* STATED EXERCISE *
Rewrite the lines of all the records below with "tweet" switched to "post" and nothing else altered. Omit the pictures from your answer.

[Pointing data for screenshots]
>> Begin

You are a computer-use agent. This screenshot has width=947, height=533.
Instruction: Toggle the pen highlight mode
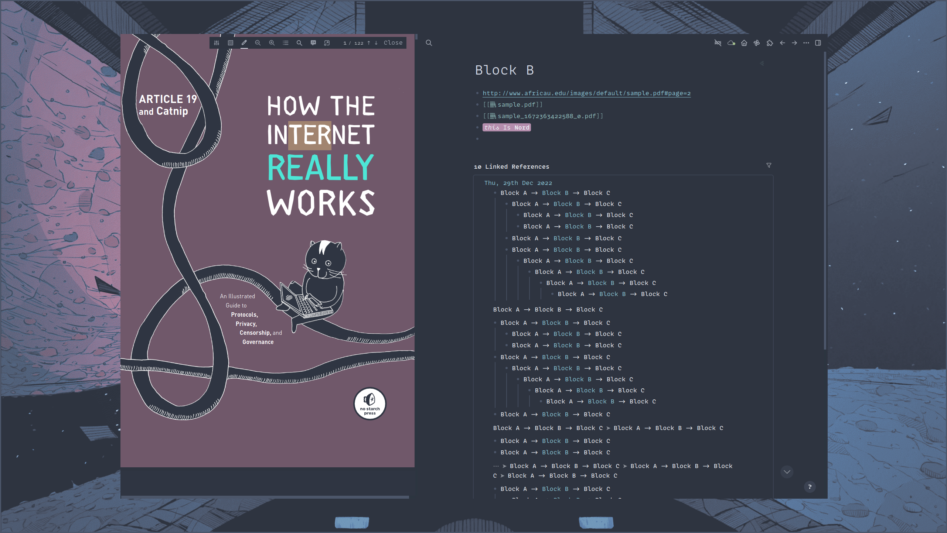tap(244, 43)
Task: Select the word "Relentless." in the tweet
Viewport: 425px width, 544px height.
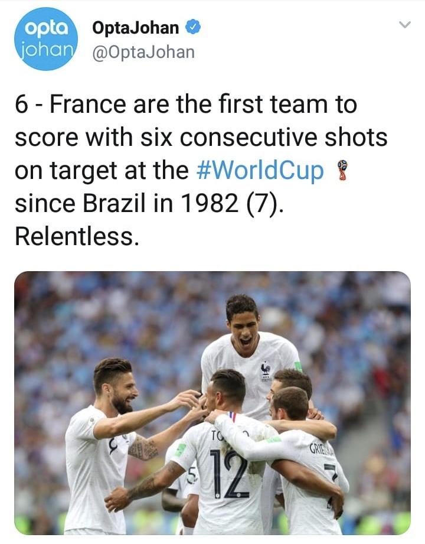Action: (x=77, y=236)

>> End

* EXERCISE RESULT *
You are a computer-use agent. This screenshot has width=947, height=533.
Instruction: Toggle the pen highlight mode
tap(244, 43)
Task: Select the word "Relentless." in the post
Viewport: 425px width, 544px height.
Action: (x=77, y=236)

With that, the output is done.